Sometimes my genealogy work causes me to feel pulled in many different directions. I want to spend more time researching my father's Irish family, but also his mother's colonial American roots. I want to look into my mother's German and Belgian ancestors a little more, and travel to Ohio to dig through records I can only find there.
But for now, I'm immersed in my husband's two families and the books I'm writing about both of them. The book on his mother's side of the family is titled: Pilgrims, Pioneers and Cowboys. This is an amazing family with ancestors who arrived on the Mayflower and others who came from Switzerland before the Revolutionary War. Many of them ventured out in Conestoga Wagons or on horseback to reach unsettled areas in Kentucky, Ohio, Illinois, Iowa and beyond. And my husband's grandfather was a cattle rancher, an actual "cowboy," whose ancestors in Switzerland were also ranchers. Most of the text is finished for this book and I am putting the final touches on the genealogy reports before I send it off to the book designer and then the printer. But first I will publish another book.
That book concerns my husband's paternal side and its title is: From Croatia to California. All of the ancestors in this book came from a small island in present-day Croatia (Brac), except for his great grandfather, who was born in Bohemia, the modern Czech Republic. One generation of these ancestors, his grandparents' generation, all came to California in the early part of the twentieth century. And so, over the past year, I have contacted many relatives and had conversations with them about their part of the family.
On my husband's grandfather's side (The Terich side) 3 out of 5 siblings came to America. His grandfather, Anton or Tony, his great uncle Nickolas or "Barba Mico" and his great aunt Maria, who seems to have disappeared. (Two siblings, Ivan and Daniella, stayed on the island of Brac and raised large families there.) My husband and I have met with the descendants of Nickolas and learned what we could about that branch of the family. Then we turned to his grandmother's side.
His grandmother, Madalena Jeseta (changed to Yeseta in America) was the youngest of 6 siblings, although she wasn't the last to arrive in America. She had three sisters - Maria, Anna, and Selma - and two brothers - Ante or Anthony and Mate or Matthew. My husband and I have met with descendants of Anna, Anthony and Selma, and next week we will be having one last meeting with descendants of Maria and hopefully Mate. I say hopefully because we are not sure who will be at the event.
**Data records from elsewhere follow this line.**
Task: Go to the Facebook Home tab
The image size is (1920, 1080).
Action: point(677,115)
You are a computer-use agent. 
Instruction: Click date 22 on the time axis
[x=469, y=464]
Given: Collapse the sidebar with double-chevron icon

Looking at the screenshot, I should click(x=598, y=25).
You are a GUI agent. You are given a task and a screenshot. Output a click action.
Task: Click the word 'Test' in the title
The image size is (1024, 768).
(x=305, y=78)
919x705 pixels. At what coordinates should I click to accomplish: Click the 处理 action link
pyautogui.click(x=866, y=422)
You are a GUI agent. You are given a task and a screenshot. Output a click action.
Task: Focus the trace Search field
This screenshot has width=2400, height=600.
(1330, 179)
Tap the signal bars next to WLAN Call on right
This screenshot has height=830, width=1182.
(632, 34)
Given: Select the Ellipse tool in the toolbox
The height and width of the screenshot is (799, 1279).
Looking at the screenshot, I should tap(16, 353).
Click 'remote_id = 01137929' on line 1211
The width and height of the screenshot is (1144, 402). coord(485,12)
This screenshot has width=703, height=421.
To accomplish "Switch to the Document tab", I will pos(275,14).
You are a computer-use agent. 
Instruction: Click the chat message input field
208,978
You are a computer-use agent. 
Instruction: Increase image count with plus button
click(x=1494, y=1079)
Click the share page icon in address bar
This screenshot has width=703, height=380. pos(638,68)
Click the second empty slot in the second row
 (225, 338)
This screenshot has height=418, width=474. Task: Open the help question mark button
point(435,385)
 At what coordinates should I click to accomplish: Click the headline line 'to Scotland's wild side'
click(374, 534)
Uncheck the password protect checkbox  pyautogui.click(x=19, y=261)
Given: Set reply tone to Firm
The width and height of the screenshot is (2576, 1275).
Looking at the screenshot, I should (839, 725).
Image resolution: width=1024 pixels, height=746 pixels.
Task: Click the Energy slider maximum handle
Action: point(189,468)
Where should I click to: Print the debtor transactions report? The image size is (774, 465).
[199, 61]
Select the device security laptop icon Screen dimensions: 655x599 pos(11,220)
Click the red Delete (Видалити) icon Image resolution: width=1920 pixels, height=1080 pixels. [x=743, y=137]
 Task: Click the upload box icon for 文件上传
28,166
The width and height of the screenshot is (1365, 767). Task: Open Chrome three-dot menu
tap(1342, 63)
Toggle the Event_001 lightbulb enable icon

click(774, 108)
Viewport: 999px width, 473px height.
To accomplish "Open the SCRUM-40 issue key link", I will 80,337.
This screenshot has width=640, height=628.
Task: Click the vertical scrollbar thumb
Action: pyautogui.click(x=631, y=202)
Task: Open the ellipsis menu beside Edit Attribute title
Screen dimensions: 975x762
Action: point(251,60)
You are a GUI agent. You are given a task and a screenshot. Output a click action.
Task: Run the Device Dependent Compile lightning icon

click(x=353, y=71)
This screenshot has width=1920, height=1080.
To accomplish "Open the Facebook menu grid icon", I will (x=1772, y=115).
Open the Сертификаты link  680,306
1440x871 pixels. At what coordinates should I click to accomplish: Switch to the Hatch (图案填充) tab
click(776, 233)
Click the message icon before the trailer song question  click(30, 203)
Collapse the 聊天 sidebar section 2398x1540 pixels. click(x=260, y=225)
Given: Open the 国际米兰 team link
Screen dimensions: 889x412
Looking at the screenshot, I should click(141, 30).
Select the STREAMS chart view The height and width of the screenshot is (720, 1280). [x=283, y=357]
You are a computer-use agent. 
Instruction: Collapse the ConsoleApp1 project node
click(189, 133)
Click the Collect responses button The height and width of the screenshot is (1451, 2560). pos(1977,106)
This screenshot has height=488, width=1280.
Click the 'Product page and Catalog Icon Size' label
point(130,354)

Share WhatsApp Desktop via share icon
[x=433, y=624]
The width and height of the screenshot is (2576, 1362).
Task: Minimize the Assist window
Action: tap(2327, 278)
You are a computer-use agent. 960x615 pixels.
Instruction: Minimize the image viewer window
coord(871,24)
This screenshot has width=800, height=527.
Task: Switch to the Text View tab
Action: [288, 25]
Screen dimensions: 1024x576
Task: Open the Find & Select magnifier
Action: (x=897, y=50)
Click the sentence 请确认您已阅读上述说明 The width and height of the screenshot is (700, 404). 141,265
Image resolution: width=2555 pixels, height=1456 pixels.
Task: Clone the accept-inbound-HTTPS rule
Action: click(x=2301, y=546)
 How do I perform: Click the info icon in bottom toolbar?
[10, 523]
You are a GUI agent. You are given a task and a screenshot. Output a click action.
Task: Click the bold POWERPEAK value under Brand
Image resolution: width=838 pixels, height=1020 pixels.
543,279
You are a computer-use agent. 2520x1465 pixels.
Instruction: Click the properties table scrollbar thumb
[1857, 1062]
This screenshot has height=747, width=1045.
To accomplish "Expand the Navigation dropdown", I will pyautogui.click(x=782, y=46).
We are attending a luncheon at St. Anthony's Croatian Church in Los Angeles next Thursday. This is the church where many family members were baptized and married. They have a monthly luncheon where, I'm told, many of the long time members of the parish come to socialize. Some of the family members with whom we've already met invited my husband and me to come to meet other family members at the luncheon and we're going. I have many questions I hope to have answered, so I'm quite excited about it. These are mostly second cousins of my husband that he's never met so he's eager to go and learn more about his extended family. And we're also anxious to see this 100 year old church so filled with history.
Once we have that meeting, I'll put the finishing touches on the book and send it off to the book designer. Hopefully, it will be ready for distribution sometime in May, and after finishing his mother's family history book I can get ready for my trip to Ireland, and the search for my Brennan ancestors.